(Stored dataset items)

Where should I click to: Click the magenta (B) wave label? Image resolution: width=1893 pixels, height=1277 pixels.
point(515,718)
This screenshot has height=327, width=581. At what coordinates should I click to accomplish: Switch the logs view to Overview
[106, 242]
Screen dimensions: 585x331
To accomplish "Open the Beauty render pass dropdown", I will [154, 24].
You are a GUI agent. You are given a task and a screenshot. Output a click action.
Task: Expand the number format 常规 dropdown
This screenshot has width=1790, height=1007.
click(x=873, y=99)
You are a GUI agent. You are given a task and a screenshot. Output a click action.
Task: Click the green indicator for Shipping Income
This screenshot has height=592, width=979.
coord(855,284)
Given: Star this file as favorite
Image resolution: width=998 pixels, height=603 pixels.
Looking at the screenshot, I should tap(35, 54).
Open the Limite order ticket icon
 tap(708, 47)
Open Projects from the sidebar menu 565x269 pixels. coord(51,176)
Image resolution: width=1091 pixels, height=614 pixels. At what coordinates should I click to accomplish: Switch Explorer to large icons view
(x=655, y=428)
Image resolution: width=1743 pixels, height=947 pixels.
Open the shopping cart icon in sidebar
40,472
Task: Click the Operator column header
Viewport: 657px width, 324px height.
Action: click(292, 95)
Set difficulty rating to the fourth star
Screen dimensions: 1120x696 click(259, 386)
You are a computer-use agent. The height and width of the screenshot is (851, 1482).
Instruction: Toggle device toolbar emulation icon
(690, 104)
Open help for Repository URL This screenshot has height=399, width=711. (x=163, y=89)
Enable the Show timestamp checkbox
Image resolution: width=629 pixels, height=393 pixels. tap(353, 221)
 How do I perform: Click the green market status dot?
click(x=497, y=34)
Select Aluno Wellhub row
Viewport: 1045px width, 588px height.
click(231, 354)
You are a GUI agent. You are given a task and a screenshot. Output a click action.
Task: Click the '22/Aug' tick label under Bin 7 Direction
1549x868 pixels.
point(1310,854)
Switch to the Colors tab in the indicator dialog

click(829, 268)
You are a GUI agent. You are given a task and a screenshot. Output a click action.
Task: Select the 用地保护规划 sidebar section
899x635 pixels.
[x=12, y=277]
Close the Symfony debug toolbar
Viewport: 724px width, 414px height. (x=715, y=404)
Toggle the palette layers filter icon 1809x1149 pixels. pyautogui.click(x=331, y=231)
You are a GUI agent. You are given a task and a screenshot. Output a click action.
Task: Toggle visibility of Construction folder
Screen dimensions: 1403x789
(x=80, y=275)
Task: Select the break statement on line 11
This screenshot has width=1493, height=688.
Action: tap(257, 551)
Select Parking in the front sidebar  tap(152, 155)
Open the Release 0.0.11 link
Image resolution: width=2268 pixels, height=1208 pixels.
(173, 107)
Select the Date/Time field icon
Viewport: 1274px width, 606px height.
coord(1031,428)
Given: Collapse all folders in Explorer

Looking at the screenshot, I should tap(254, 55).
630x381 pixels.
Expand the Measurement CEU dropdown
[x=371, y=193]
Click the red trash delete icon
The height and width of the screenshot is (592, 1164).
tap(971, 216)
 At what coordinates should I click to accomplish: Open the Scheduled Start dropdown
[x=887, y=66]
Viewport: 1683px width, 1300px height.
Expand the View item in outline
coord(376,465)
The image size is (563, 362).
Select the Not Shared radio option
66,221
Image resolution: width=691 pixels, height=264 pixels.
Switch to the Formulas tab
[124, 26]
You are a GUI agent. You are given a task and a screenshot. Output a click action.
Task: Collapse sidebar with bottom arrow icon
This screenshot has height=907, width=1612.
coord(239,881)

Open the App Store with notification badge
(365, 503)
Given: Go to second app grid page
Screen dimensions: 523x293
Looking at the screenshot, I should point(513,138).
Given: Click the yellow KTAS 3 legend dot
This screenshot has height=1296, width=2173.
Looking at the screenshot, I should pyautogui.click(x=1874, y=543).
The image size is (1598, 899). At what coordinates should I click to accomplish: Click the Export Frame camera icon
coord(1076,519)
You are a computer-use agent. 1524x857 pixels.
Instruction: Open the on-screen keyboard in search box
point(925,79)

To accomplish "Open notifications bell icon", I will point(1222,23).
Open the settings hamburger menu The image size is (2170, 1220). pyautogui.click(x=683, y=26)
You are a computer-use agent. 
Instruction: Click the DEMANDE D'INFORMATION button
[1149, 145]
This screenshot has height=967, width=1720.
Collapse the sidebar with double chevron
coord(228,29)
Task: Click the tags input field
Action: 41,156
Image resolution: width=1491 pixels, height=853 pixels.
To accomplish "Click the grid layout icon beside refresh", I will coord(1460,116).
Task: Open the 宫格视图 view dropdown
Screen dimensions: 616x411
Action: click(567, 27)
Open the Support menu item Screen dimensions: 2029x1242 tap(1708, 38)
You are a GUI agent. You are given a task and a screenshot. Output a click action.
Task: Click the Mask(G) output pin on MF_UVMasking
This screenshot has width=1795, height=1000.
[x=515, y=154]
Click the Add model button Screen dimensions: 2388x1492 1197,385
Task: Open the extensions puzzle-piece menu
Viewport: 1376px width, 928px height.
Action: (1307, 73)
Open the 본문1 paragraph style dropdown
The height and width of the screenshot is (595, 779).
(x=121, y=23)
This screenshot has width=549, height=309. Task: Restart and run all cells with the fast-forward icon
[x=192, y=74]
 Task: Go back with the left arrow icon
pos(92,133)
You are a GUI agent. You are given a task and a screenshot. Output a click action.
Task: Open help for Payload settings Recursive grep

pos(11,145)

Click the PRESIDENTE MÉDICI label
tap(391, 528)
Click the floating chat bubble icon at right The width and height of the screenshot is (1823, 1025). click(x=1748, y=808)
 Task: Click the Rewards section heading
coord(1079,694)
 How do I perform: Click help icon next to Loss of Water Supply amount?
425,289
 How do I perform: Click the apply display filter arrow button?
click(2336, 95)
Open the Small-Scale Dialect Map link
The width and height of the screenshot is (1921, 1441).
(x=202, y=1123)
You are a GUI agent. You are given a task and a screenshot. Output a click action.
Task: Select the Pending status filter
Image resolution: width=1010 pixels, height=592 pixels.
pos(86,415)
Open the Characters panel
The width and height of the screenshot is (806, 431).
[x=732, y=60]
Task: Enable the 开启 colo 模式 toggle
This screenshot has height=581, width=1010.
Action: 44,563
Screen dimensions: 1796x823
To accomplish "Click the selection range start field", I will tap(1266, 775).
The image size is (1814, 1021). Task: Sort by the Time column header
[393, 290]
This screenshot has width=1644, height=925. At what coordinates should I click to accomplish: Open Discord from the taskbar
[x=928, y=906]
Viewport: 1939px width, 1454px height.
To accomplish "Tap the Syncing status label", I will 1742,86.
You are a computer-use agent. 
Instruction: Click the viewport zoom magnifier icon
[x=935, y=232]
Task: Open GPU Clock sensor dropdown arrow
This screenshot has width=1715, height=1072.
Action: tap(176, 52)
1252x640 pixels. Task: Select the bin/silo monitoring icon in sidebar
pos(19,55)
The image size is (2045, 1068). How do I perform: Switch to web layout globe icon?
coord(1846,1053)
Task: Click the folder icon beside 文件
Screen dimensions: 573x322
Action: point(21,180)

**Problem to work on**
Please print the data above exactly as it appears.

**Problem solution**
Where should I click to: Click the magenta (B) wave label? Image resolution: width=1893 pixels, height=1277 pixels.
point(515,718)
This screenshot has height=327, width=581. At what coordinates should I click to accomplish: Switch the logs view to Overview
[106, 242]
Screen dimensions: 585x331
To accomplish "Open the Beauty render pass dropdown", I will [154, 24].
You are a GUI agent. You are given a task and a screenshot. Output a click action.
Task: Expand the number format 常规 dropdown
This screenshot has width=1790, height=1007.
click(x=873, y=99)
You are a GUI agent. You are given a task and a screenshot. Output a click action.
Task: Click the green indicator for Shipping Income
This screenshot has height=592, width=979.
coord(855,284)
Given: Star this file as favorite
Image resolution: width=998 pixels, height=603 pixels.
Looking at the screenshot, I should tap(35, 54).
Open the Limite order ticket icon
 tap(708, 47)
Open Projects from the sidebar menu 565x269 pixels. coord(51,176)
Image resolution: width=1091 pixels, height=614 pixels. At what coordinates should I click to accomplish: Switch Explorer to large icons view
(x=655, y=428)
Image resolution: width=1743 pixels, height=947 pixels.
Open the shopping cart icon in sidebar
40,472
Task: Click the Operator column header
Viewport: 657px width, 324px height.
Action: click(292, 95)
Set difficulty rating to the fourth star
Screen dimensions: 1120x696 click(259, 386)
You are a computer-use agent. The height and width of the screenshot is (851, 1482).
Instruction: Toggle device toolbar emulation icon
(690, 104)
Open help for Repository URL This screenshot has height=399, width=711. (x=163, y=89)
Enable the Show timestamp checkbox
Image resolution: width=629 pixels, height=393 pixels. tap(353, 221)
 How do I perform: Click the green market status dot?
click(x=497, y=34)
Select Aluno Wellhub row
Viewport: 1045px width, 588px height.
click(231, 354)
You are a GUI agent. You are given a task and a screenshot. Output a click action.
Task: Click the '22/Aug' tick label under Bin 7 Direction
1549x868 pixels.
point(1310,854)
Switch to the Colors tab in the indicator dialog

click(829, 268)
You are a GUI agent. You are given a task and a screenshot. Output a click action.
Task: Select the 用地保护规划 sidebar section
899x635 pixels.
[x=12, y=277]
Close the Symfony debug toolbar
Viewport: 724px width, 414px height. (x=715, y=404)
Toggle the palette layers filter icon 1809x1149 pixels. pyautogui.click(x=331, y=231)
You are a GUI agent. You are given a task and a screenshot. Output a click action.
Task: Toggle visibility of Construction folder
Screen dimensions: 1403x789
(x=80, y=275)
Task: Select the break statement on line 11
This screenshot has width=1493, height=688.
Action: tap(257, 551)
Select Parking in the front sidebar  tap(152, 155)
Open the Release 0.0.11 link
Image resolution: width=2268 pixels, height=1208 pixels.
(173, 107)
Select the Date/Time field icon
Viewport: 1274px width, 606px height.
coord(1031,428)
Given: Collapse all folders in Explorer

Looking at the screenshot, I should tap(254, 55).
630x381 pixels.
Expand the Measurement CEU dropdown
[x=371, y=193]
Click the red trash delete icon
The height and width of the screenshot is (592, 1164).
tap(971, 216)
 At what coordinates should I click to accomplish: Open the Scheduled Start dropdown
[x=887, y=66]
Viewport: 1683px width, 1300px height.
Expand the View item in outline
coord(376,465)
The image size is (563, 362).
Select the Not Shared radio option
66,221
Image resolution: width=691 pixels, height=264 pixels.
Switch to the Formulas tab
[124, 26]
You are a GUI agent. You are given a task and a screenshot. Output a click action.
Task: Collapse sidebar with bottom arrow icon
This screenshot has height=907, width=1612.
coord(239,881)

Open the App Store with notification badge
(365, 503)
Given: Go to second app grid page
Screen dimensions: 523x293
Looking at the screenshot, I should point(513,138).
Given: Click the yellow KTAS 3 legend dot
This screenshot has height=1296, width=2173.
Looking at the screenshot, I should pyautogui.click(x=1874, y=543).
The image size is (1598, 899). At what coordinates should I click to accomplish: Click the Export Frame camera icon
coord(1076,519)
You are a computer-use agent. 1524x857 pixels.
Instruction: Open the on-screen keyboard in search box
point(925,79)

To accomplish "Open notifications bell icon", I will point(1222,23).
Open the settings hamburger menu The image size is (2170, 1220). pyautogui.click(x=683, y=26)
You are a computer-use agent. 
Instruction: Click the DEMANDE D'INFORMATION button
[1149, 145]
This screenshot has height=967, width=1720.
Collapse the sidebar with double chevron
coord(228,29)
Task: Click the tags input field
Action: 41,156
Image resolution: width=1491 pixels, height=853 pixels.
To accomplish "Click the grid layout icon beside refresh", I will coord(1460,116).
Task: Open the 宫格视图 view dropdown
Screen dimensions: 616x411
Action: click(567, 27)
Open the Support menu item Screen dimensions: 2029x1242 tap(1708, 38)
You are a GUI agent. You are given a task and a screenshot. Output a click action.
Task: Click the Mask(G) output pin on MF_UVMasking
This screenshot has width=1795, height=1000.
[x=515, y=154]
Click the Add model button Screen dimensions: 2388x1492 1197,385
Task: Open the extensions puzzle-piece menu
Viewport: 1376px width, 928px height.
Action: (1307, 73)
Open the 본문1 paragraph style dropdown
The height and width of the screenshot is (595, 779).
(x=121, y=23)
This screenshot has width=549, height=309. Task: Restart and run all cells with the fast-forward icon
[x=192, y=74]
 Task: Go back with the left arrow icon
pos(92,133)
You are a GUI agent. You are given a task and a screenshot. Output a click action.
Task: Open help for Payload settings Recursive grep

pos(11,145)

Click the PRESIDENTE MÉDICI label
tap(391, 528)
Click the floating chat bubble icon at right The width and height of the screenshot is (1823, 1025). click(x=1748, y=808)
 Task: Click the Rewards section heading
coord(1079,694)
 How do I perform: Click help icon next to Loss of Water Supply amount?
425,289
 How do I perform: Click the apply display filter arrow button?
click(2336, 95)
Open the Small-Scale Dialect Map link
The width and height of the screenshot is (1921, 1441).
(x=202, y=1123)
You are a GUI agent. You are given a task and a screenshot. Output a click action.
Task: Select the Pending status filter
Image resolution: width=1010 pixels, height=592 pixels.
pos(86,415)
Open the Characters panel
The width and height of the screenshot is (806, 431).
[x=732, y=60]
Task: Enable the 开启 colo 模式 toggle
This screenshot has height=581, width=1010.
Action: 44,563
Screen dimensions: 1796x823
To accomplish "Click the selection range start field", I will tap(1266, 775).
The image size is (1814, 1021). Task: Sort by the Time column header
[393, 290]
This screenshot has width=1644, height=925. At what coordinates should I click to accomplish: Open Discord from the taskbar
[x=928, y=906]
Viewport: 1939px width, 1454px height.
To accomplish "Tap the Syncing status label", I will 1742,86.
You are a computer-use agent. 
Instruction: Click the viewport zoom magnifier icon
[x=935, y=232]
Task: Open GPU Clock sensor dropdown arrow
This screenshot has width=1715, height=1072.
Action: tap(176, 52)
1252x640 pixels. Task: Select the bin/silo monitoring icon in sidebar
pos(19,55)
The image size is (2045, 1068). How do I perform: Switch to web layout globe icon?
coord(1846,1053)
Task: Click the folder icon beside 文件
Screen dimensions: 573x322
Action: point(21,180)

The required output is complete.